Fast-Food…..What The Doctor Orders

Order what the doctor orders at your favorite fast food place - Loyola physician and nutrition specialist helps you navigate the menu to order smart.

Newswise — Counting calories doesn’t have to end when facing a fast-food menu. Between shopping excursions to the mall, juggling school activities or taking long car trips, swinging into a convenient burger or taco joint doesn’t have to mean you are entering a nutritional wasteland. “The average american consumes close to 50% of his or her meals outside of the home and fast- food restaurants are abundant,” said Dr. Jessica Bartfield, internal medicine who specializes in nutrition and weight management at Gottlieb Memorial Hospital, part of Loyola University Health System. “By following a few rules, you can keep any fast food meal in calorie check.”

Dr. Bartfield likes sandwich shops that allow customers to load up on vegetable toppings, which adds nutritional value, and also pass on higher-calorie ingredients like cheese and dressings. “I am also a fan of fast-food places that offer soup or even chili as soup can be a terrific option, particularly ones loaded with veggies, lean meats and beans,” she said. “Be careful to avoid the cream- or cheese-based soups and beware the bread bowl, which can increase the calories by up to 1,000.”

Dr.
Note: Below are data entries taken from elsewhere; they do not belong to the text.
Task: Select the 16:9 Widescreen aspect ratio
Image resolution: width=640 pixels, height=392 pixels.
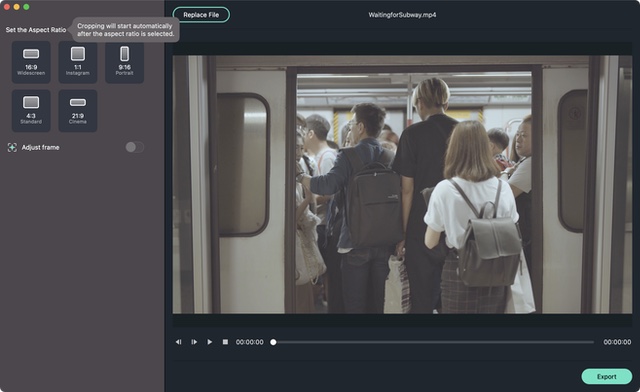Action: coord(31,62)
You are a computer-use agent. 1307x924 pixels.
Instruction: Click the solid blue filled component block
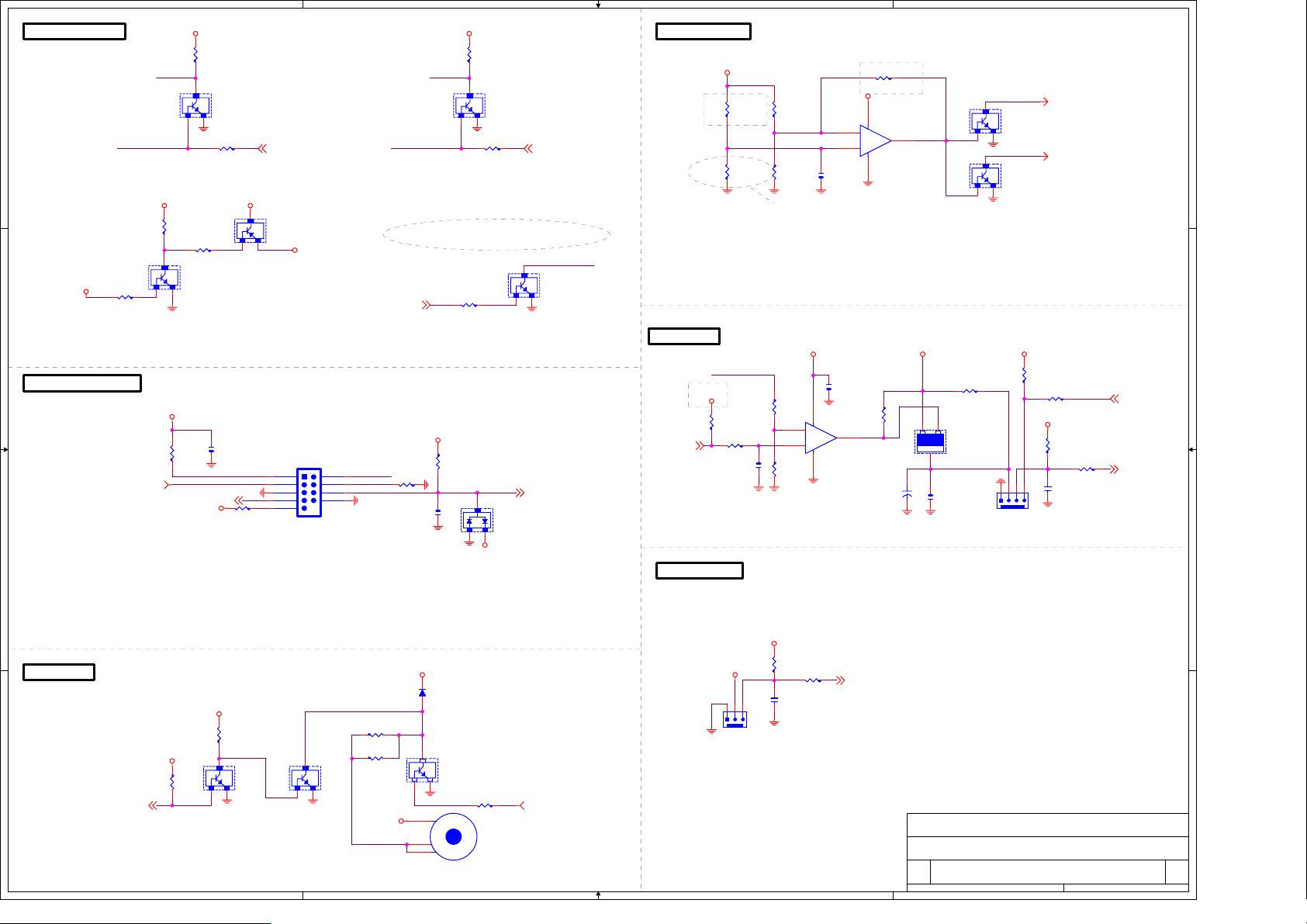click(x=930, y=442)
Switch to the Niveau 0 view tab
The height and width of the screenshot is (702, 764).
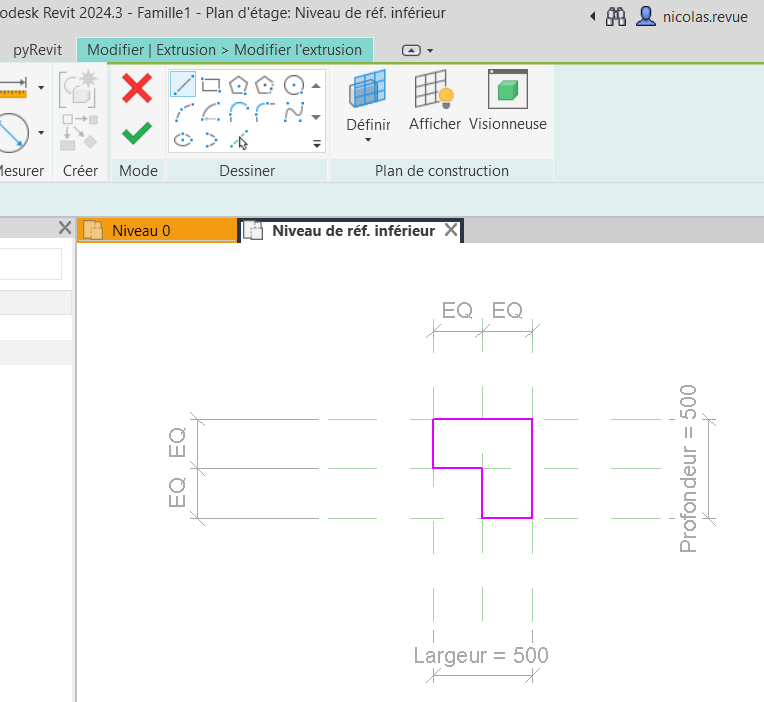140,231
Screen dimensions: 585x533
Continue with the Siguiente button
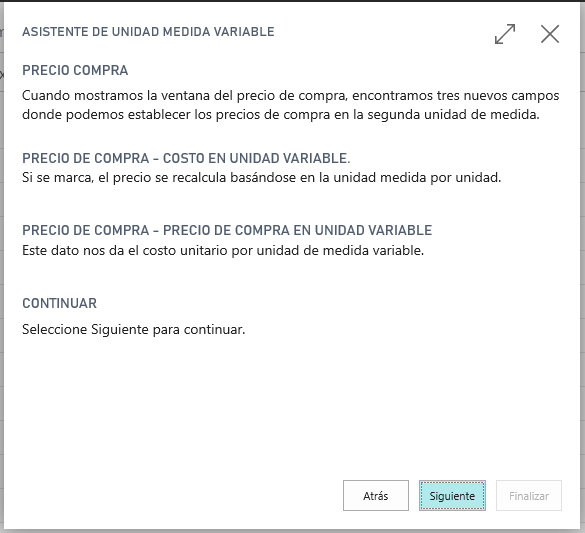click(x=452, y=496)
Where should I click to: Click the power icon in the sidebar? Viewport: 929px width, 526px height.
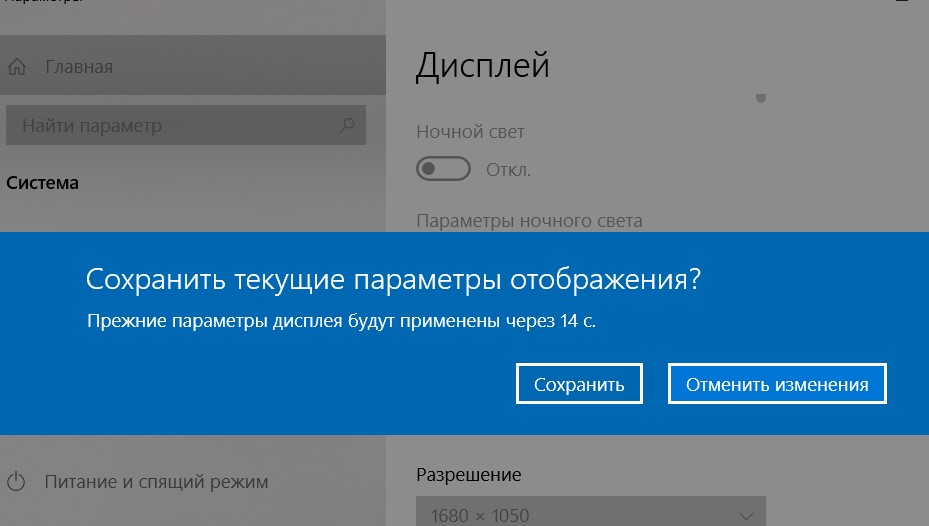pyautogui.click(x=16, y=482)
Bartfield’s Fast-Food Favorite Five:

1 – “Select grilled rather than fried. A fast-food grilled chicken sandwich has 470 calories and 18 grams of fat while the fried version has 750 calories and 45 grams of fat.”

2 – “Hold off on cheese, mayonnaise and salad dressings unless low-fat options are available. Cheese can add an additional 100 calories or more per serving, as does mayonnaise and, often, you won’t miss the taste when ordering the plainer versions.”
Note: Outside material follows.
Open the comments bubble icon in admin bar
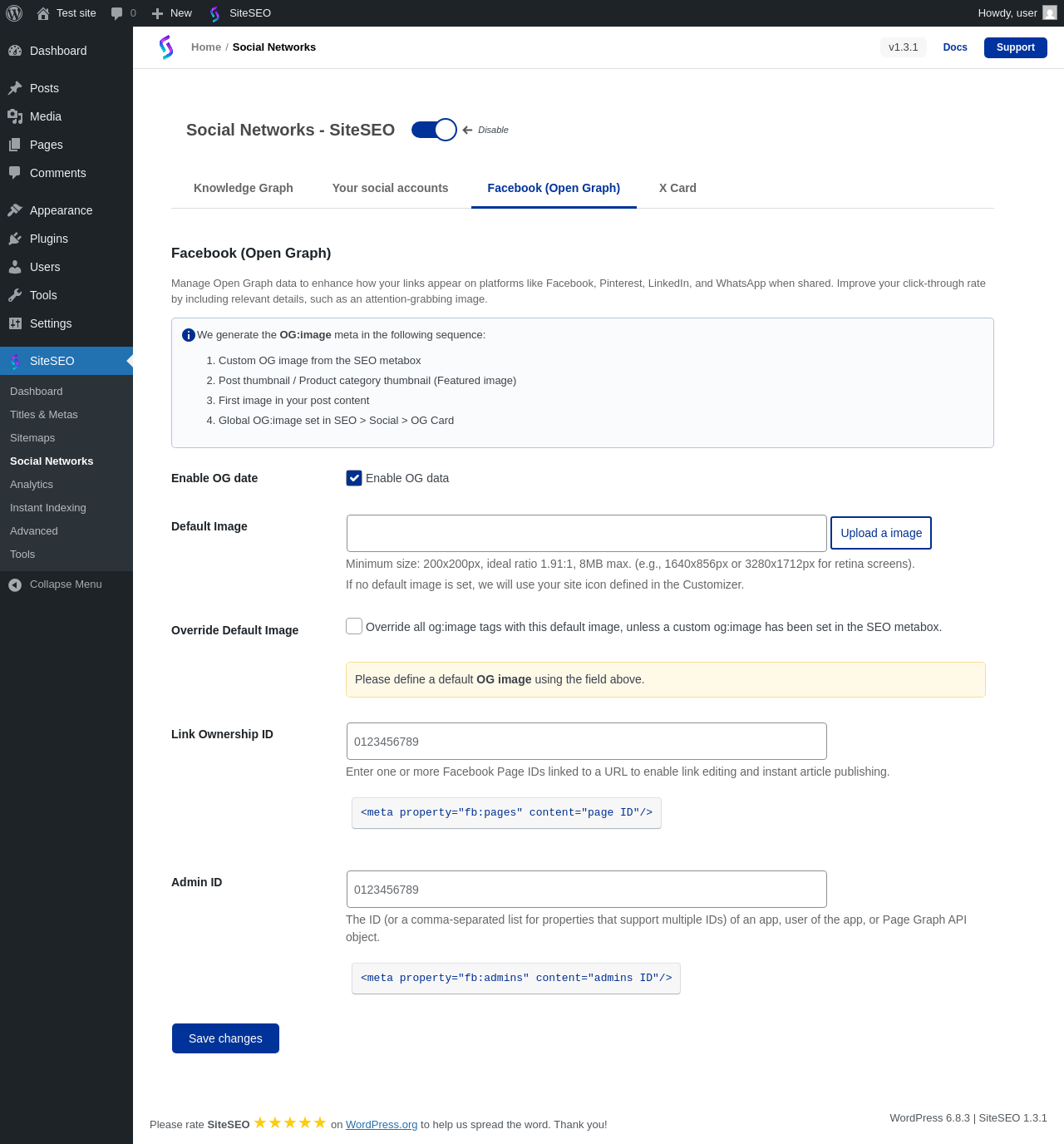This screenshot has width=1064, height=1144. coord(117,13)
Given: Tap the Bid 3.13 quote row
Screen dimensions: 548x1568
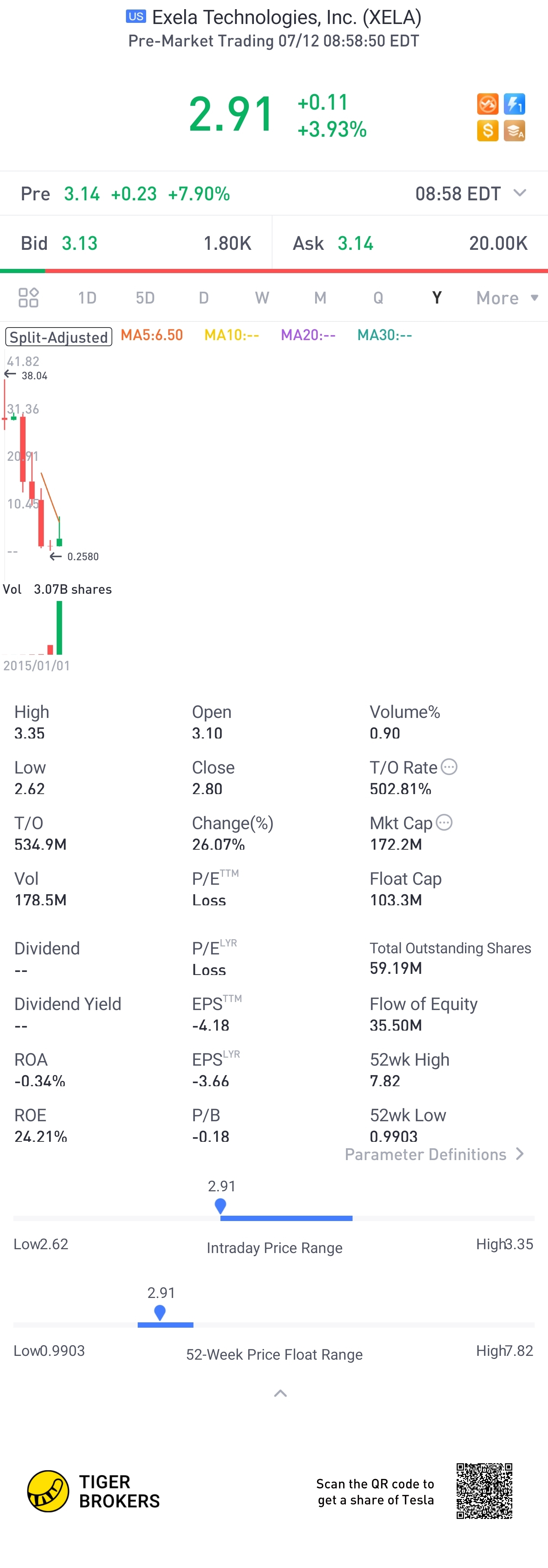Looking at the screenshot, I should [x=136, y=243].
3 – “Order the smallest size available. Go for the single burger rather than the double and for the small fry rather than bonus-size.”

4 – “Skip sugar-sweetened drinks, which are usually absent in nutritional value and don’t make you feel more satisfied. These calories quickly add up leading to excessive calorie consumption, especially at restaurants offering free refills on drinks.”

“5 – Save half of your order for your next meal. You save calories, save time and also save money.”